--- START OF Information given ---
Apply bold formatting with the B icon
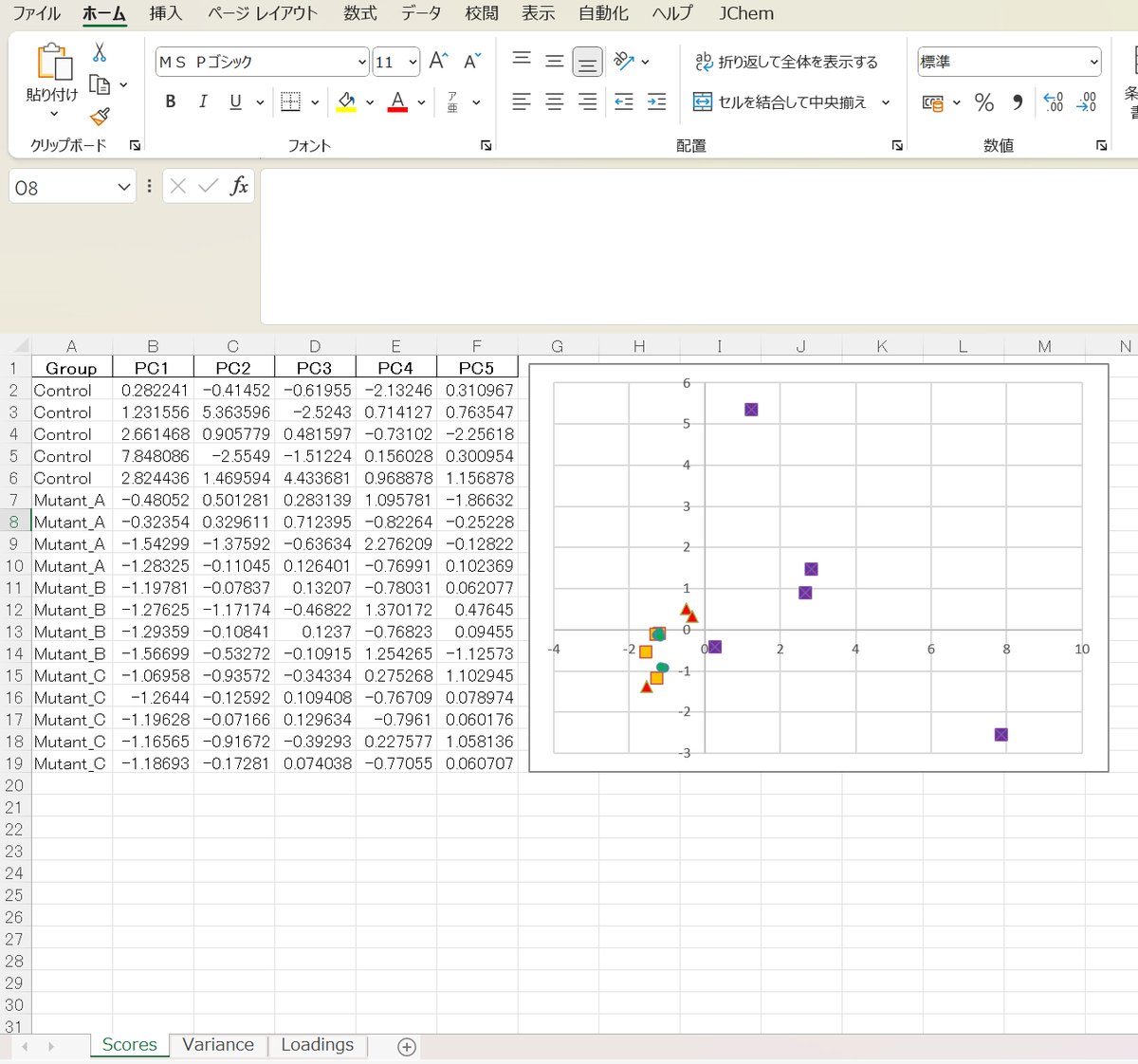The image size is (1138, 1064). pyautogui.click(x=170, y=101)

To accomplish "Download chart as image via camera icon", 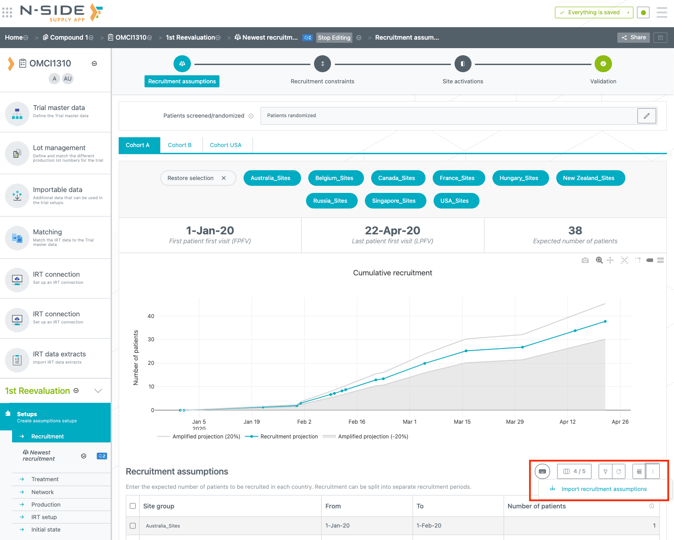I will coord(585,260).
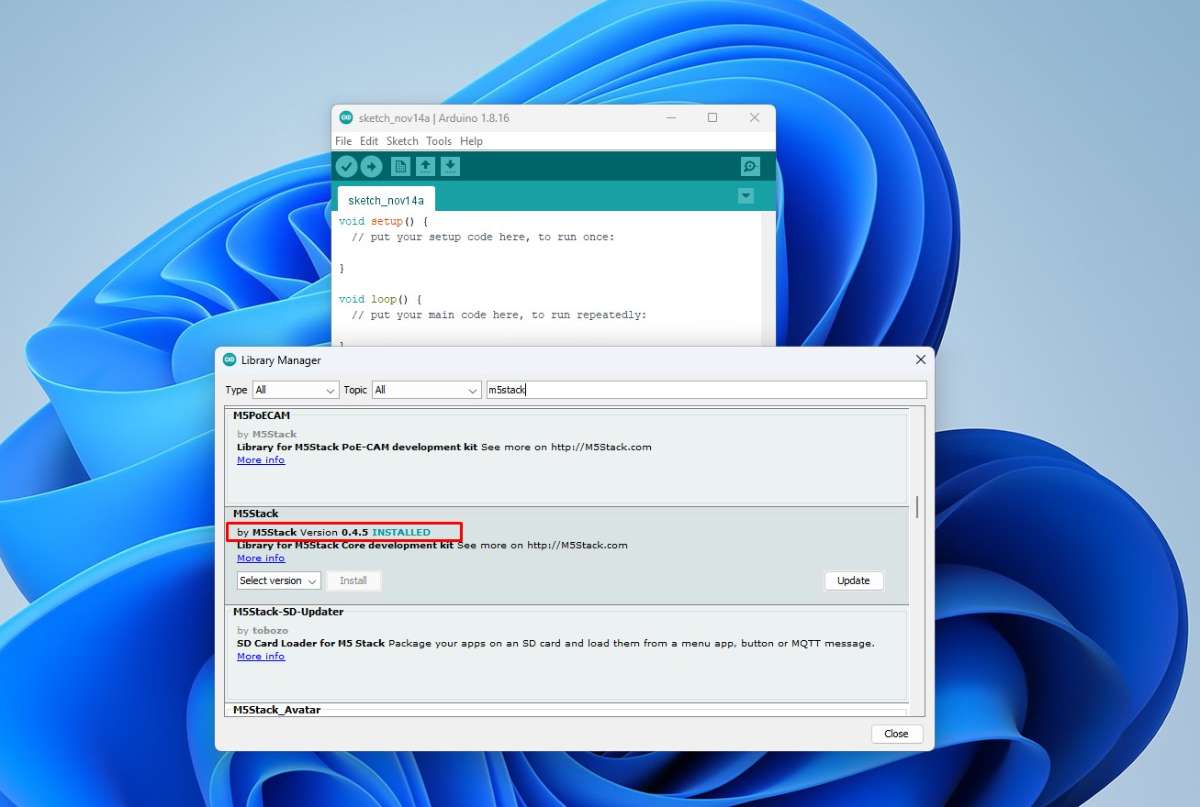Click the Save sketch icon
1200x807 pixels.
450,167
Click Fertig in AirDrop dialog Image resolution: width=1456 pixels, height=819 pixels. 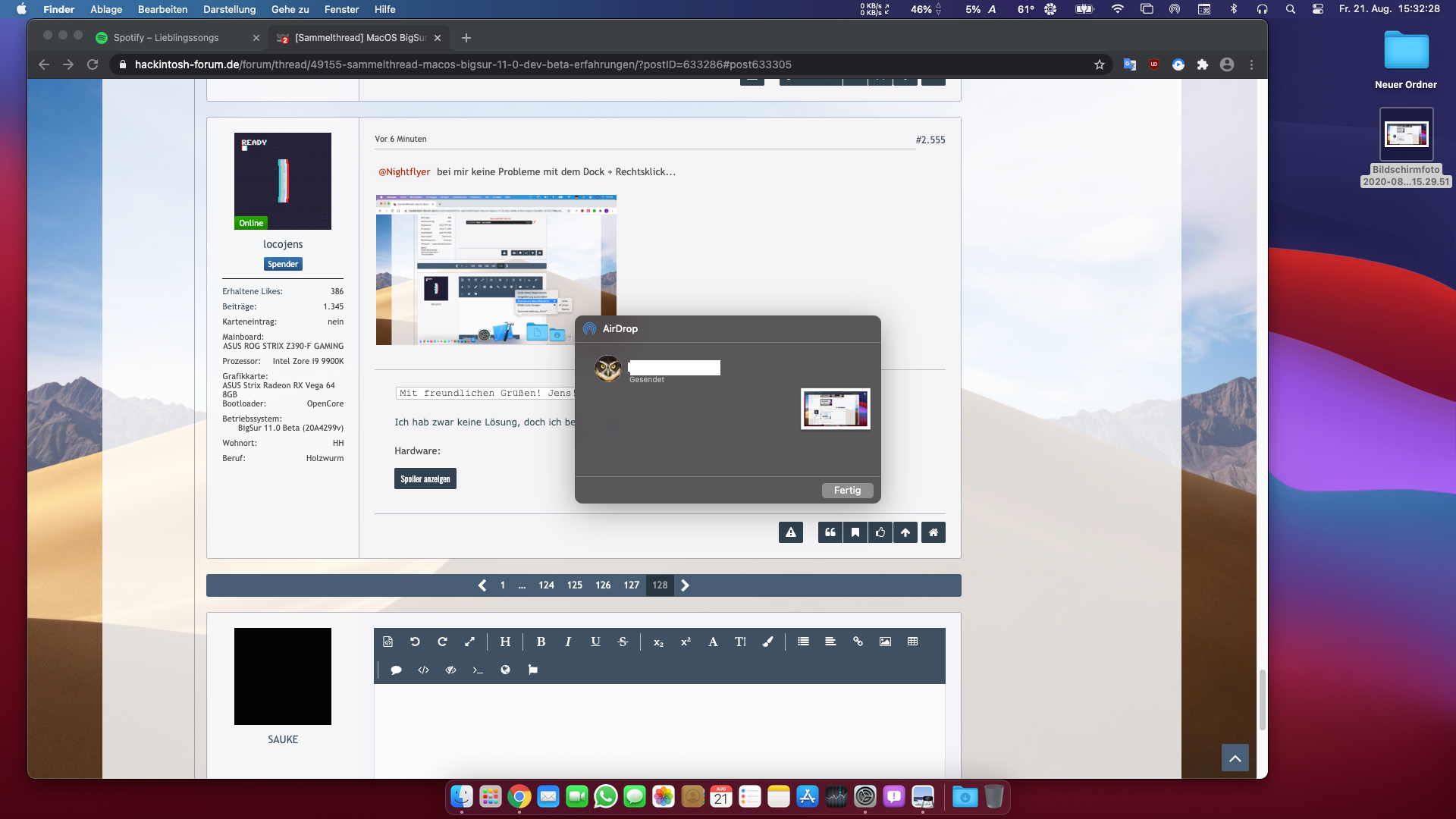847,491
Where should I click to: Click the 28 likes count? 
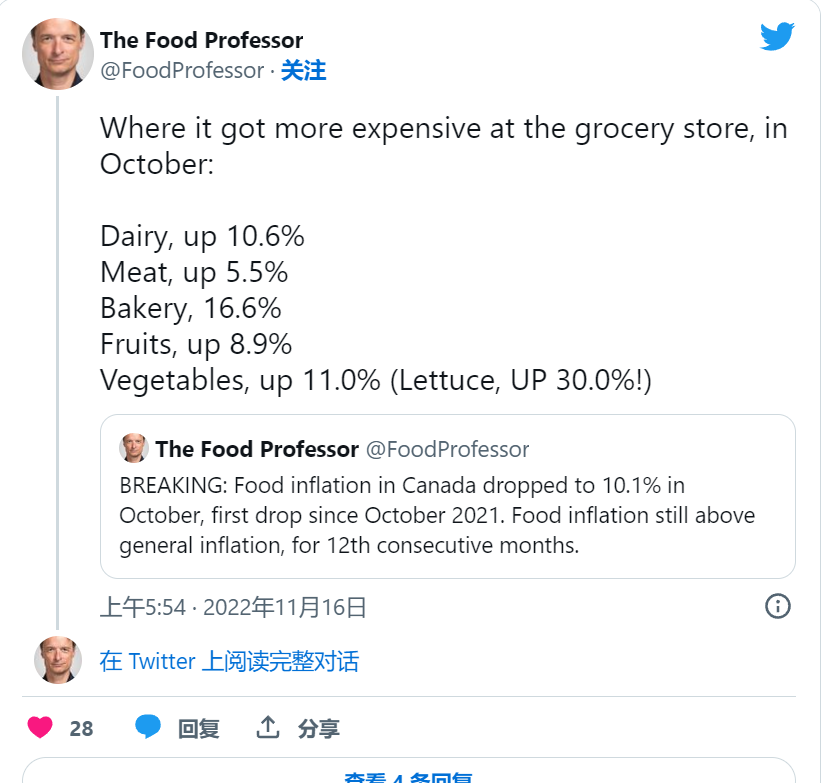click(x=81, y=729)
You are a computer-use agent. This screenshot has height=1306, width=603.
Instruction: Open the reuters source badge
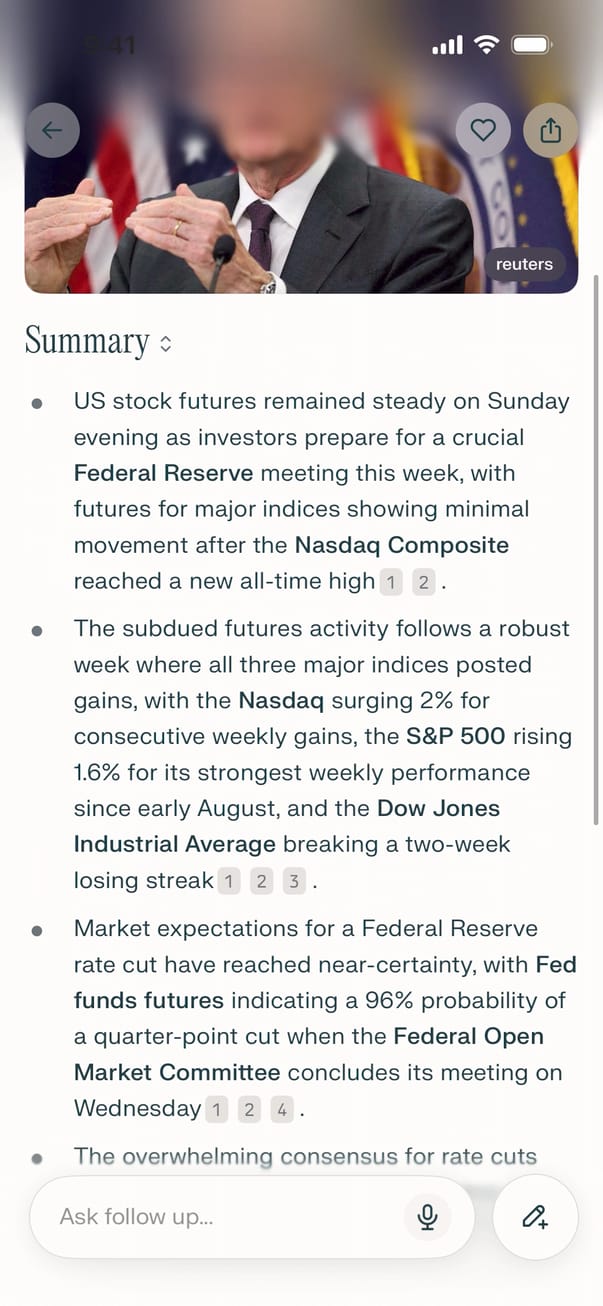(524, 264)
--- END OF Information given ---
_Problem requirements_. Copy the stretch from the line containing "Where should I" through the end of the material, word for word, and leave the pictures out of your copy.

_Final result_.
Where should I click to: Click the 28 likes count? 
click(x=81, y=729)
You are a computer-use agent. This screenshot has height=1306, width=603.
Instruction: Open the reuters source badge
(524, 264)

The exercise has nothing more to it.